Ein Festtag

Autor: Graham Swift
Genre: Roman
Verlag: dtv
ISBN: 978-3-423-28110-2
Erscheinungsdatum (D) 15.05.17 Erschienen 2016
Seiten 144
Übersetzung Susanne Höbel

Ein Festtag Mothering Sunday

Inhalt

Seit vielen Jahren schon ist die zweiundzwanzigjährige Jane Fairchild Dienstmädchen auf Beechwood – und seit nun schon sieben Jahren hat die Waise ein Verhältnis mit Paul, der aus begüterten Verhältnissen stammt. Nun, im Frühling 1924, ist Paul und Jane nur zu bewusst, dass dieser Austausch von heimlichen Botschaften und die vielen verschwiegenen Treffen bald ein Ende haben werden. Denn Paul wird demnächst heiraten – natürlich eine junge Frau, die seinem Stand entspricht.

An einem sonnigen Märztag, dem Mothering Sunday, treffen Jane und Paul sich ein letztes Mal. Jane darf ihr Fahrrad direkt an der Mauer zu Pauls Elternhaus abstellen, das Anwesen ohne schlechtes Gewissen betreten und direkt in Pauls Bett kommen – denn Familie und Dienerschaft sind außer Haus. Doch die süßen gemeinsamen Stunden sind begrenzt, muss Paul sich doch anschließend noch mit seiner Verlobten treffen. Als ihr Geliebter gegangen ist, wandelt Jane nackt durch das große Haus, betrachtet die Gegenstände, die Pauls Leben ausmachen und ahnt noch nicht, dass ihr Leben am Ende dieses Tages nicht mehr dasselbe sein wird…

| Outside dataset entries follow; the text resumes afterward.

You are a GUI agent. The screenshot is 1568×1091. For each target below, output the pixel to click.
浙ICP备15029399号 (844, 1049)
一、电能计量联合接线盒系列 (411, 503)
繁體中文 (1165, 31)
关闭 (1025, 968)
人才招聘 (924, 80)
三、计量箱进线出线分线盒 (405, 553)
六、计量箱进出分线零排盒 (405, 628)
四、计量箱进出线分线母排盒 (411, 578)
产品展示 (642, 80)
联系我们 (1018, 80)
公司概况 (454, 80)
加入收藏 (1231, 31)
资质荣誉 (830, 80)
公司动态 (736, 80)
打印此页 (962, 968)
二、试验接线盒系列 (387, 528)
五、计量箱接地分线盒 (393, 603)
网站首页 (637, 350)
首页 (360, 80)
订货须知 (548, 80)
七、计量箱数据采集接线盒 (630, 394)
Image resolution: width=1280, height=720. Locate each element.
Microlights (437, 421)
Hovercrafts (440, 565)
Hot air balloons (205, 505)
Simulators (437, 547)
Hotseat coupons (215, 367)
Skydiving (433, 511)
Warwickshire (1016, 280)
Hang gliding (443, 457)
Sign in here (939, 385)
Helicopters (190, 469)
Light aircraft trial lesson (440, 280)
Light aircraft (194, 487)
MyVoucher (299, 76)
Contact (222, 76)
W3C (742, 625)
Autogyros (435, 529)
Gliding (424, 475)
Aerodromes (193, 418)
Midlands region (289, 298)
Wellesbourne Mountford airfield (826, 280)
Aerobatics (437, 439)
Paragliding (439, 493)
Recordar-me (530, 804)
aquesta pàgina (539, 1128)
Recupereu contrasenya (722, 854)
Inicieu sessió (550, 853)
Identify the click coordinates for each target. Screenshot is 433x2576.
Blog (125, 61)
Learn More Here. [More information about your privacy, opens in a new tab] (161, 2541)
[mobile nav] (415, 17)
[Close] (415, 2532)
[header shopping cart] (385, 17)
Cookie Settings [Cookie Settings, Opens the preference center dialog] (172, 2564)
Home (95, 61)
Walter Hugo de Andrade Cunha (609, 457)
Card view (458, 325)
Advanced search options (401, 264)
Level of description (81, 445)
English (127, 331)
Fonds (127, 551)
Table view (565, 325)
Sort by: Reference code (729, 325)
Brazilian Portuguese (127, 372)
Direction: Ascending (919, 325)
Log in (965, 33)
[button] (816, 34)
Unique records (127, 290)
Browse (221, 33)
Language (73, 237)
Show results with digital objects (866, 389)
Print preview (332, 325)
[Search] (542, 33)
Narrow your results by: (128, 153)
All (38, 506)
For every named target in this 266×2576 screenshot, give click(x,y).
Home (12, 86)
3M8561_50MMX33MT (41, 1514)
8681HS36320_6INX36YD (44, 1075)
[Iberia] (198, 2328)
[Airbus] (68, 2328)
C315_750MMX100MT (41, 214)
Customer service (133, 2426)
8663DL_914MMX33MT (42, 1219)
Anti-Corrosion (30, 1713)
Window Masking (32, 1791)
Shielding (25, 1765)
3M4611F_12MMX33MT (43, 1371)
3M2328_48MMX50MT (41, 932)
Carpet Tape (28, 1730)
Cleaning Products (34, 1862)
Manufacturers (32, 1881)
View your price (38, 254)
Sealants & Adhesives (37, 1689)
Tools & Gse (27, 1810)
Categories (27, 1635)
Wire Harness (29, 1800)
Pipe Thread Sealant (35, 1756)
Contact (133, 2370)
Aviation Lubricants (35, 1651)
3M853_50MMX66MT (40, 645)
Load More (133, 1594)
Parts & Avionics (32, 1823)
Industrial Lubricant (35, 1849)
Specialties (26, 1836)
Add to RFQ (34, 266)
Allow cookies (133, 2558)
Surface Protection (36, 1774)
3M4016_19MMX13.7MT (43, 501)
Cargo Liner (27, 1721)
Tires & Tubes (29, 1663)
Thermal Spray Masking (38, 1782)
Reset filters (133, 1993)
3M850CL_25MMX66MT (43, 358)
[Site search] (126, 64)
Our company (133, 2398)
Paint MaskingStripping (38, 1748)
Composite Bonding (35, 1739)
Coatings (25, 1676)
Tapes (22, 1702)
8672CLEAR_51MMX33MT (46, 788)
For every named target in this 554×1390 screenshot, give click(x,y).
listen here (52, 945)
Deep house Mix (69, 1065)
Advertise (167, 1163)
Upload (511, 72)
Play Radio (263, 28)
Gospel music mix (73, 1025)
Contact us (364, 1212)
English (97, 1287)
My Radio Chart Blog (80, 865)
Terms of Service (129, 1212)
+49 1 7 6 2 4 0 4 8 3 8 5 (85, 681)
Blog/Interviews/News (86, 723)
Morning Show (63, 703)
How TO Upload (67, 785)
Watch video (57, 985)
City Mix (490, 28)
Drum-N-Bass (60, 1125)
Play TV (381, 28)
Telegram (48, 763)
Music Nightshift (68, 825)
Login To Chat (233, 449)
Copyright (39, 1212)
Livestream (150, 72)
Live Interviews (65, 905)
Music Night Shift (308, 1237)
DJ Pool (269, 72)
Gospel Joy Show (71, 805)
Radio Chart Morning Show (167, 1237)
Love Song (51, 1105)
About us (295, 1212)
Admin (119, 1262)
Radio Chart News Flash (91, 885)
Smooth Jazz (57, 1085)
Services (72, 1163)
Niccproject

Buchkritik von Stefanie  Rufle

„Ein Festtag“ ist ein wundervoller, bittersüßer und zugleich schwebend leichter Roman, der die Geschichte einer Frau erzählt, die entschlossen ist, ihre Leidenschaft zu leben. Einer Frau, die trotz ihrer „niederen“ Herkunft davon überzeugt ist, die Essenz ihres Lebens auskosten zu dürfen, die als Waise die große Freiheit verspürt, ihr Leben frei zu leben, ohne jemandem Rechenschaft ablegen zu müssen. Jane Fairchild ist eine faszinierende Figur, sie fesselt von der ersten Sekunde an mit ihrem außergewöhnlichen Charakter und ihren feinsinnigen Überlegungen. Wenn Graham Swift sie viele Jahrzehnte später auf jene Ereignisse zurückblicken lässt, entsteht das Bild einer zutiefst beeindruckenden Frau, die nach einem Leben als Schriftstellerin die Dinge, einem Roman gleich, Revue passieren lässt.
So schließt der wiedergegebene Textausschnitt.